Below are lines of data; give the number of them that contain "title", and only that.
##### DATA RECORDS #####
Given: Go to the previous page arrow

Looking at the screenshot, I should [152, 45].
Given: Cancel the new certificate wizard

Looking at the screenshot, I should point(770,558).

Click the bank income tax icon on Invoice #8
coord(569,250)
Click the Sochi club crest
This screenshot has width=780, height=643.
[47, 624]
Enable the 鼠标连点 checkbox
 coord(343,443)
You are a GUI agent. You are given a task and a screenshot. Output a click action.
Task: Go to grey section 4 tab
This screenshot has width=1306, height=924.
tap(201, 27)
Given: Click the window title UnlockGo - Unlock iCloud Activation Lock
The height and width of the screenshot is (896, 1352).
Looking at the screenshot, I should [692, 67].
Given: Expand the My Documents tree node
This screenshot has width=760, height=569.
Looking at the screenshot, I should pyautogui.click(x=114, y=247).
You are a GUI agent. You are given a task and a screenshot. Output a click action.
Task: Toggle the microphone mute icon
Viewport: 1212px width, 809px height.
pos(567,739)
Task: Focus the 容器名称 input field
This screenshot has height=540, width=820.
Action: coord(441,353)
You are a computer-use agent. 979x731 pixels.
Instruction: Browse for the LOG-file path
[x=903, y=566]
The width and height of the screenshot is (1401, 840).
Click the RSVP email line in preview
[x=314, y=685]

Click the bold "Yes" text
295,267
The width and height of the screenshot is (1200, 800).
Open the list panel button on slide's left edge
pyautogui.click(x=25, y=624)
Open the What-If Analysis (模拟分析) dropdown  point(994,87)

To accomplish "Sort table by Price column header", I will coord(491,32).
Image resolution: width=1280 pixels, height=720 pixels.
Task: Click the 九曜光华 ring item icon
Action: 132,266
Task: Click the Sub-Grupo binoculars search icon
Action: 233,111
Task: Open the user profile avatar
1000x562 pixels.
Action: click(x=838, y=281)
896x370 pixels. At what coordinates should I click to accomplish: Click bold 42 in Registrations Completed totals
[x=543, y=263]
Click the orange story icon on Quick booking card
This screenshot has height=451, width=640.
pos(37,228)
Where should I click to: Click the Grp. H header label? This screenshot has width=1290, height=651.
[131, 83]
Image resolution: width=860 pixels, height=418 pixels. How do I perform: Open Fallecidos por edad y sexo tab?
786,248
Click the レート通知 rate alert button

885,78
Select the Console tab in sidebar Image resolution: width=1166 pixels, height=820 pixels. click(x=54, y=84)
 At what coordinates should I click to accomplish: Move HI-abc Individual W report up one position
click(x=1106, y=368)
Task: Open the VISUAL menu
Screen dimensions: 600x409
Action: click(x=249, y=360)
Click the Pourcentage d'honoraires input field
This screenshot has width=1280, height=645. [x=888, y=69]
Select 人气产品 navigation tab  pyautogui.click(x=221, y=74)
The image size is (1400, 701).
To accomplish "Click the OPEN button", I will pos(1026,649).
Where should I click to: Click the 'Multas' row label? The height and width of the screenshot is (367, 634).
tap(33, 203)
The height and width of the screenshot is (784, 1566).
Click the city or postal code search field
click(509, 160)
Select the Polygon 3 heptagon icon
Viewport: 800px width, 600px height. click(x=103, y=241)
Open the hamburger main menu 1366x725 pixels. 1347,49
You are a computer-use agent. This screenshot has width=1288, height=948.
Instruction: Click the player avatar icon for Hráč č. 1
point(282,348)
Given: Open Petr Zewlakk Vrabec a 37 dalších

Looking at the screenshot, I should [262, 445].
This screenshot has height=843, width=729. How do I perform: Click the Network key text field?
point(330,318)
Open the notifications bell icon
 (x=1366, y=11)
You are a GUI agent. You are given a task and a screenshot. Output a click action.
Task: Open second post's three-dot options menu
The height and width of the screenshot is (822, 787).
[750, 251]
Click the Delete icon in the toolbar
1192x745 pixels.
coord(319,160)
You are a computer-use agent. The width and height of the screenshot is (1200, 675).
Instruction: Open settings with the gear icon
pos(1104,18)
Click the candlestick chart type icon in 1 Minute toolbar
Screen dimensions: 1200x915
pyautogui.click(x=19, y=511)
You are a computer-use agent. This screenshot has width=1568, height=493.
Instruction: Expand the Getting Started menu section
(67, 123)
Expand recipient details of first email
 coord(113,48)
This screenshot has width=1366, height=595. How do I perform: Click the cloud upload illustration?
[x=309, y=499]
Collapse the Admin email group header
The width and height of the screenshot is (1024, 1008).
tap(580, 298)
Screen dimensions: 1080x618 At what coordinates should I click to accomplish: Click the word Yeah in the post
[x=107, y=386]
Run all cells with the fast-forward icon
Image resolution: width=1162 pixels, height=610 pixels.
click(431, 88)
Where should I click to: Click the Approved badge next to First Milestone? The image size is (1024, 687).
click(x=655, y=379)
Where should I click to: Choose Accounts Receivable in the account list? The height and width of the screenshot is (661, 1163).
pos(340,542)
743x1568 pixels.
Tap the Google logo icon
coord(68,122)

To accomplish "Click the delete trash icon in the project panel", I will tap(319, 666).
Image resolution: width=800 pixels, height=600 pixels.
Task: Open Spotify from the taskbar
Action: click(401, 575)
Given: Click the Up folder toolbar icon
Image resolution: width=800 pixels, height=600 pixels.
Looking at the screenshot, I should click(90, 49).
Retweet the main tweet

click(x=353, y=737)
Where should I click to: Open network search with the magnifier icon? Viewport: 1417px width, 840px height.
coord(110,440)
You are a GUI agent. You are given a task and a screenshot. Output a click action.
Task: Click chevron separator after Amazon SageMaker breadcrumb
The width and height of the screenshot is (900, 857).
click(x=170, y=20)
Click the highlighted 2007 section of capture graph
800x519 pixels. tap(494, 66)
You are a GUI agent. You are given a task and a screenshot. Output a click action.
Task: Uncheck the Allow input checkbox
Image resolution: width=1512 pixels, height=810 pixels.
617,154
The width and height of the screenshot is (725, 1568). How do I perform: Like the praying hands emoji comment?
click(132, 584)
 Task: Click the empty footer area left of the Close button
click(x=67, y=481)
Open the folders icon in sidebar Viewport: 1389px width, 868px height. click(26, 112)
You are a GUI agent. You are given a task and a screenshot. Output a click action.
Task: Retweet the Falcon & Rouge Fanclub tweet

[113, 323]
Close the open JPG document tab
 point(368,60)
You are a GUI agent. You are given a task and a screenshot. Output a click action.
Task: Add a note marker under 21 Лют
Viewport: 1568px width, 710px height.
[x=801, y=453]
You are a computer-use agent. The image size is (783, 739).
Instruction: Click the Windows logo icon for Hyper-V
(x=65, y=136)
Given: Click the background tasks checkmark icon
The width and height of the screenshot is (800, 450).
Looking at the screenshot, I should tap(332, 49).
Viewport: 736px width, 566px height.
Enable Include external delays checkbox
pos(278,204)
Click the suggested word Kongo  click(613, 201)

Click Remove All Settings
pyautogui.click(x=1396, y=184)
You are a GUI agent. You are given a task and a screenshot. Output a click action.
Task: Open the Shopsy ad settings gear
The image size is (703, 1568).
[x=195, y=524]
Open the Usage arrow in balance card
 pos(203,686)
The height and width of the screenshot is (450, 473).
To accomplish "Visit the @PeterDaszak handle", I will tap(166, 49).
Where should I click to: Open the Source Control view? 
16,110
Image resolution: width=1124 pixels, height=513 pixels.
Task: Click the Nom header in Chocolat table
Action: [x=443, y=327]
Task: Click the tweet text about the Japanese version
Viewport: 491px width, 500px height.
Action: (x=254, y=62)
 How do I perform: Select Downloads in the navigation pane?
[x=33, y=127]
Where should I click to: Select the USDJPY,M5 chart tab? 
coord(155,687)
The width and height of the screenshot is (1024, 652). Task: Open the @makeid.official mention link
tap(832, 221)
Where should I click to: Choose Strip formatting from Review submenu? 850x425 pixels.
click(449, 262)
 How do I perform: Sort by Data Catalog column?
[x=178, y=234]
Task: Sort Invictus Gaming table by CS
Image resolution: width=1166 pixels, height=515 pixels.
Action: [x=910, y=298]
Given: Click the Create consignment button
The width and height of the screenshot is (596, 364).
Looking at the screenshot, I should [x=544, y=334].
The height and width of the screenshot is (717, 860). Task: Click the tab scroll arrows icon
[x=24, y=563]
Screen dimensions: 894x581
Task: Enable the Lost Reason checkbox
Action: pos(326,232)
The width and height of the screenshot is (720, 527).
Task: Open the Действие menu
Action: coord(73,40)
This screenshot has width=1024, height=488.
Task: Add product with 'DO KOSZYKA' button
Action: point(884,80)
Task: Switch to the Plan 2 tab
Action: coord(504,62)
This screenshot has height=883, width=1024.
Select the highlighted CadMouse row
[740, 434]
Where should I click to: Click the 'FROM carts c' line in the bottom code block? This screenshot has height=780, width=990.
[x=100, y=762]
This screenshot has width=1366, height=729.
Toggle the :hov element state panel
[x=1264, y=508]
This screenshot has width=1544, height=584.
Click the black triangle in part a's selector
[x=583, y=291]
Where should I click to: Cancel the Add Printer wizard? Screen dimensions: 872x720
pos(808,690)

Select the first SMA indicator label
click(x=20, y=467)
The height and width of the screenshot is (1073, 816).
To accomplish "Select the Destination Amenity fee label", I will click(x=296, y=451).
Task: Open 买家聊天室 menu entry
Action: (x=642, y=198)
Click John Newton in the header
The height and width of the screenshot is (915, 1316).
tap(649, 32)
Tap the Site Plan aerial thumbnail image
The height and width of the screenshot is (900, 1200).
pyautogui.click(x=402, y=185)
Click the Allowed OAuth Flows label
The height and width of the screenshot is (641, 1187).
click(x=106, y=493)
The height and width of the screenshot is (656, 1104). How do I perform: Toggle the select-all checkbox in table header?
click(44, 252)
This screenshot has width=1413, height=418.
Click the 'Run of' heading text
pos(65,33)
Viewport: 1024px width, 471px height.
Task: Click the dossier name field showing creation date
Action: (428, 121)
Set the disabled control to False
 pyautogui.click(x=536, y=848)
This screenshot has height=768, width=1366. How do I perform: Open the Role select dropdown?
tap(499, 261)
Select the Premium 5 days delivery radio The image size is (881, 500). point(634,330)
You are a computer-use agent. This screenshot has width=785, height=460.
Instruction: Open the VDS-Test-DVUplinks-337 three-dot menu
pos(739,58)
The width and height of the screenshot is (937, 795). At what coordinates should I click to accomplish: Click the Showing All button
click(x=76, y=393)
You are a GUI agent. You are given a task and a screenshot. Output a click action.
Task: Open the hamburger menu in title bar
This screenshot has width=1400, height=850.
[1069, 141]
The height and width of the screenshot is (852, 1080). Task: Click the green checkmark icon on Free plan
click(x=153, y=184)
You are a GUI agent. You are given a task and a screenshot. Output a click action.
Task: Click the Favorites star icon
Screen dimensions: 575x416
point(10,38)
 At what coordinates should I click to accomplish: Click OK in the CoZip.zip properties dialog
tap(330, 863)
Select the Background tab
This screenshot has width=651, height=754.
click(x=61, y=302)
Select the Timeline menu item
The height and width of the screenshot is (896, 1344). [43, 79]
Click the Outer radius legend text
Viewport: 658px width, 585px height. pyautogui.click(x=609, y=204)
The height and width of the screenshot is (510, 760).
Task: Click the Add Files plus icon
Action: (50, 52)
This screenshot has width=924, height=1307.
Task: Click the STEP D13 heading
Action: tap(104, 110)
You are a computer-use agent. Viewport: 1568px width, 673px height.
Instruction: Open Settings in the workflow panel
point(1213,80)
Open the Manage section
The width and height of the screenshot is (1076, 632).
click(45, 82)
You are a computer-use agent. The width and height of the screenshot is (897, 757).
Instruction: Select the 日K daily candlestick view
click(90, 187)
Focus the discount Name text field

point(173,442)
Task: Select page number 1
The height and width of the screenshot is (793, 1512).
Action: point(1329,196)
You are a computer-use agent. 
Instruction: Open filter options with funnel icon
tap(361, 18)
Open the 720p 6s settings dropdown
#####
### RESPONSE TO THIS TASK
2